I. Introduction
The implementation of the WOCE Global Centre at Brest effectively began in early 1993. A limited but significant second phase funding by IFREMER has been dedicated to the development of this project. The equipment (SUN workstation) and the data base management system (ORACLE version 7) had been previously bought. Most of the software developments were subcontracted in December 92 to a local software house with a consultancy of persons from ORACLE company. The data dictionary (105 pages) and the software specifications (107 pages) have been developed in house by IFREMER programmer Gilbert Maudire and the scientific advisor J.-P. Rebert. These documents are presently in French and subject to small changes. The final versions will be abbreviated and translated. A visit to NODC and MEDS was undertaken in December by the programmer to clarify some points related to the GTSPP format and the history table management.
We describe briefly hereafter the main functions of the planned system, the pending issues and the status of implementation.

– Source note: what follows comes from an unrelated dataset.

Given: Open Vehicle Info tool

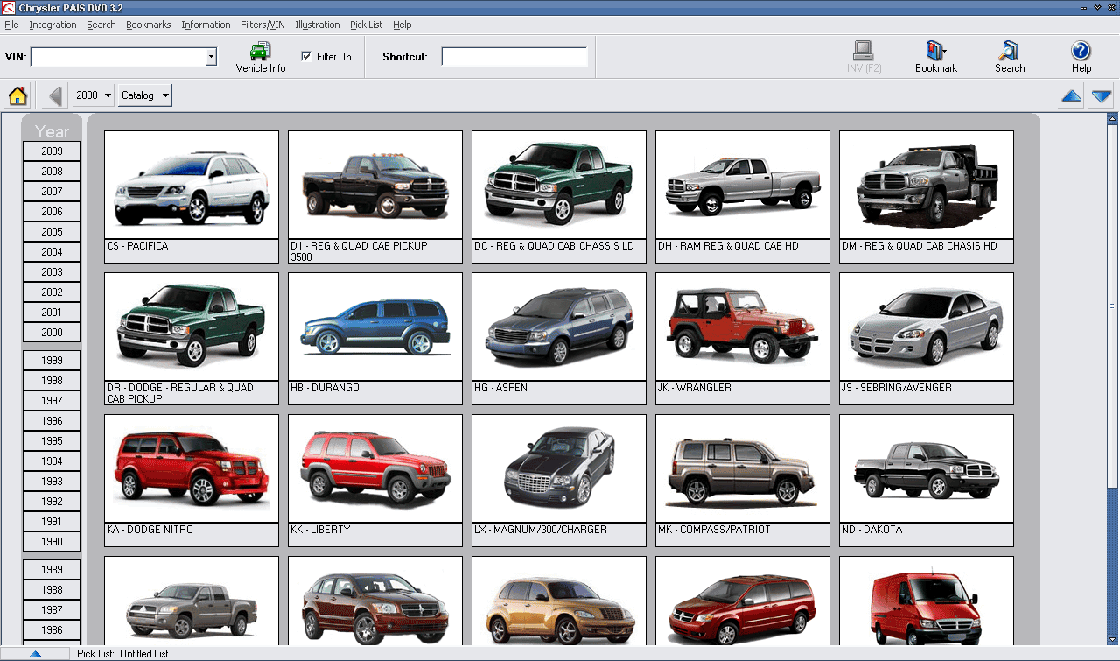Looking at the screenshot, I should point(260,57).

II. General considerations
The system was designed, taking into consideration that it should serve the TOGA and WOCE needs which are respectively described in the implementation plans of these two programmes, taking into account the existing GTSPP data flow and possible evolution of requests and technology within these programmes. It is CLIVAR oriented.

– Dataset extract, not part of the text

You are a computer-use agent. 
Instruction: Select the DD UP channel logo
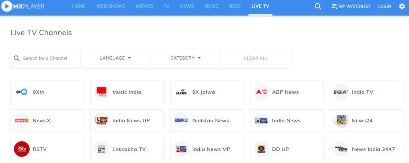coord(261,149)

The experience of the TOGA Centre proved that relational data bases can be a very effective tool to manage merged real-time and delayed mode subsurface data, if correctly designed. We decided therefore to adopt a similar and more modern system, though the amount of data will be much larger than that of the TOGA data base. Moreover the existence of Scientific QC Centres creates new constraints both in terms of data flow and in amount of information to keep. This leads to a very complex scheme of data handling, and the success of such an enterprise will be proved only with use.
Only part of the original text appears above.